## Task objective:
Rewrite all of the entries below, changing every "Image resolution" to "Screen resolution" and keeping everything else the same.

(Text and element pointing entries)
■ ■ ■
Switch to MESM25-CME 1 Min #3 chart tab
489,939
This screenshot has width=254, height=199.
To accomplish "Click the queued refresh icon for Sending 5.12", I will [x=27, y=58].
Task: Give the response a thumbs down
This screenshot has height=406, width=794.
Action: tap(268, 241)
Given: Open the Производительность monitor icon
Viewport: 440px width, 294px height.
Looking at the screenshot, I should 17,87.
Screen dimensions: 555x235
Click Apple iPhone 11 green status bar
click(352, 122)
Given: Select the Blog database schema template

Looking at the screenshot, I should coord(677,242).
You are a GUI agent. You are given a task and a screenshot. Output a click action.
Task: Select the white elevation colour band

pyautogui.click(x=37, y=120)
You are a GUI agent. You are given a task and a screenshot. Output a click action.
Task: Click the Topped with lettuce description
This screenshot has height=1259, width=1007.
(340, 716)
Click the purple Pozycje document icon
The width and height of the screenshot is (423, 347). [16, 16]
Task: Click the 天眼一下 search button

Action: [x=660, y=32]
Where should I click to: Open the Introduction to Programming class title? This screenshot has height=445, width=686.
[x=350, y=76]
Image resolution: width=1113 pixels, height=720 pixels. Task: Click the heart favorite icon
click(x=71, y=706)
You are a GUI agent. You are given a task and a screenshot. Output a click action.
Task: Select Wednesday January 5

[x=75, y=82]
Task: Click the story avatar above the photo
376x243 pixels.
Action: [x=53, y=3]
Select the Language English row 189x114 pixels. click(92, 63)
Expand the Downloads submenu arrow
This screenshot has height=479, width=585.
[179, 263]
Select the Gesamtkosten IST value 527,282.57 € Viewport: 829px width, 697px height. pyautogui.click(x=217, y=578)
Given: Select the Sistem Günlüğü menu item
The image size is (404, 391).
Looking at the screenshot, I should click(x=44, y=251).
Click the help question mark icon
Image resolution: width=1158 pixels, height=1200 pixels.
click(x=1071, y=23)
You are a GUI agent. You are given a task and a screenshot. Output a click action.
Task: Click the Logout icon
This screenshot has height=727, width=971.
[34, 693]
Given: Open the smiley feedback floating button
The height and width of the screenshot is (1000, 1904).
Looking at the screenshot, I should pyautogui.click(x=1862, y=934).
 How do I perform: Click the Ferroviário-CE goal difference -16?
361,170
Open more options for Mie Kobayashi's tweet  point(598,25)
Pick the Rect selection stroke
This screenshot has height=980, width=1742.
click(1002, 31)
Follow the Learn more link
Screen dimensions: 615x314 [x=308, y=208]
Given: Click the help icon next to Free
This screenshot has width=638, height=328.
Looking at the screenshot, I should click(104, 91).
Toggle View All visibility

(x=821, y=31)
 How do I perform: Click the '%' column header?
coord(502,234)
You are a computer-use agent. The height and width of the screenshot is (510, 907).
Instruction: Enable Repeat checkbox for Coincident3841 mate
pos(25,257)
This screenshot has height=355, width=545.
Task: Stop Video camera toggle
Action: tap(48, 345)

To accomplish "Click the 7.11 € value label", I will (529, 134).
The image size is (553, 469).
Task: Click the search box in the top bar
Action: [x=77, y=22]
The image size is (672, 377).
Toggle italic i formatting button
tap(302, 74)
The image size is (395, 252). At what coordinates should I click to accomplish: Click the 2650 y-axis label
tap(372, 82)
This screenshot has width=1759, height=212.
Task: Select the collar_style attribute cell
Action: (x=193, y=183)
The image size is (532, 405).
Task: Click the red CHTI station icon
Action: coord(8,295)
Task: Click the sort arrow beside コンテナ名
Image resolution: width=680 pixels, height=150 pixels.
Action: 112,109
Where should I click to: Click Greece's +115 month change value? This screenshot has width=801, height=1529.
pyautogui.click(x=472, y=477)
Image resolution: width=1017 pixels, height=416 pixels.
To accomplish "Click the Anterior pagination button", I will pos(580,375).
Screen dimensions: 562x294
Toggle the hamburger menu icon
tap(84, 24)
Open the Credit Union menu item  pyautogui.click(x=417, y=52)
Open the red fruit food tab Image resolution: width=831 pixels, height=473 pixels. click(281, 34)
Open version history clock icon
■ ■ ■
## In response:
Switch to MESM25-CME 1 Min #3 chart tab
489,939
This screenshot has width=254, height=199.
To accomplish "Click the queued refresh icon for Sending 5.12", I will [x=27, y=58].
Task: Give the response a thumbs down
This screenshot has height=406, width=794.
Action: tap(268, 241)
Given: Open the Производительность monitor icon
Viewport: 440px width, 294px height.
Looking at the screenshot, I should 17,87.
Screen dimensions: 555x235
Click Apple iPhone 11 green status bar
click(352, 122)
Given: Select the Blog database schema template

Looking at the screenshot, I should coord(677,242).
You are a GUI agent. You are given a task and a screenshot. Output a click action.
Task: Select the white elevation colour band

pyautogui.click(x=37, y=120)
You are a GUI agent. You are given a task and a screenshot. Output a click action.
Task: Click the Topped with lettuce description
This screenshot has height=1259, width=1007.
(340, 716)
Click the purple Pozycje document icon
The width and height of the screenshot is (423, 347). [16, 16]
Task: Click the 天眼一下 search button

Action: [x=660, y=32]
Where should I click to: Open the Introduction to Programming class title? This screenshot has height=445, width=686.
[x=350, y=76]
Screen resolution: width=1113 pixels, height=720 pixels. Task: Click the heart favorite icon
click(x=71, y=706)
You are a GUI agent. You are given a task and a screenshot. Output a click action.
Task: Select Wednesday January 5

[x=75, y=82]
Task: Click the story avatar above the photo
376x243 pixels.
Action: [x=53, y=3]
Select the Language English row 189x114 pixels. click(92, 63)
Expand the Downloads submenu arrow
This screenshot has height=479, width=585.
[179, 263]
Select the Gesamtkosten IST value 527,282.57 € Viewport: 829px width, 697px height. pyautogui.click(x=217, y=578)
Given: Select the Sistem Günlüğü menu item
The image size is (404, 391).
Looking at the screenshot, I should click(x=44, y=251).
Click the help question mark icon
Screen resolution: width=1158 pixels, height=1200 pixels.
click(x=1071, y=23)
You are a GUI agent. You are given a task and a screenshot. Output a click action.
Task: Click the Logout icon
This screenshot has height=727, width=971.
[34, 693]
Given: Open the smiley feedback floating button
The height and width of the screenshot is (1000, 1904).
Looking at the screenshot, I should pyautogui.click(x=1862, y=934).
 How do I perform: Click the Ferroviário-CE goal difference -16?
361,170
Open more options for Mie Kobayashi's tweet  point(598,25)
Pick the Rect selection stroke
This screenshot has height=980, width=1742.
click(1002, 31)
Follow the Learn more link
Screen dimensions: 615x314 [x=308, y=208]
Given: Click the help icon next to Free
This screenshot has width=638, height=328.
Looking at the screenshot, I should click(104, 91).
Toggle View All visibility

(x=821, y=31)
 How do I perform: Click the '%' column header?
coord(502,234)
You are a computer-use agent. The height and width of the screenshot is (510, 907).
Instruction: Enable Repeat checkbox for Coincident3841 mate
pos(25,257)
This screenshot has height=355, width=545.
Task: Stop Video camera toggle
Action: tap(48, 345)

To accomplish "Click the 7.11 € value label", I will (529, 134).
The image size is (553, 469).
Task: Click the search box in the top bar
Action: [x=77, y=22]
The image size is (672, 377).
Toggle italic i formatting button
tap(302, 74)
The image size is (395, 252). At what coordinates should I click to accomplish: Click the 2650 y-axis label
tap(372, 82)
This screenshot has width=1759, height=212.
Task: Select the collar_style attribute cell
Action: (x=193, y=183)
The image size is (532, 405).
Task: Click the red CHTI station icon
Action: coord(8,295)
Task: Click the sort arrow beside コンテナ名
Screen resolution: width=680 pixels, height=150 pixels.
Action: 112,109
Where should I click to: Click Greece's +115 month change value? This screenshot has width=801, height=1529.
pyautogui.click(x=472, y=477)
Screen resolution: width=1017 pixels, height=416 pixels.
To accomplish "Click the Anterior pagination button", I will pos(580,375).
Screen dimensions: 562x294
Toggle the hamburger menu icon
tap(84, 24)
Open the Credit Union menu item  pyautogui.click(x=417, y=52)
Open the red fruit food tab Screen resolution: width=831 pixels, height=473 pixels. click(281, 34)
Open version history clock icon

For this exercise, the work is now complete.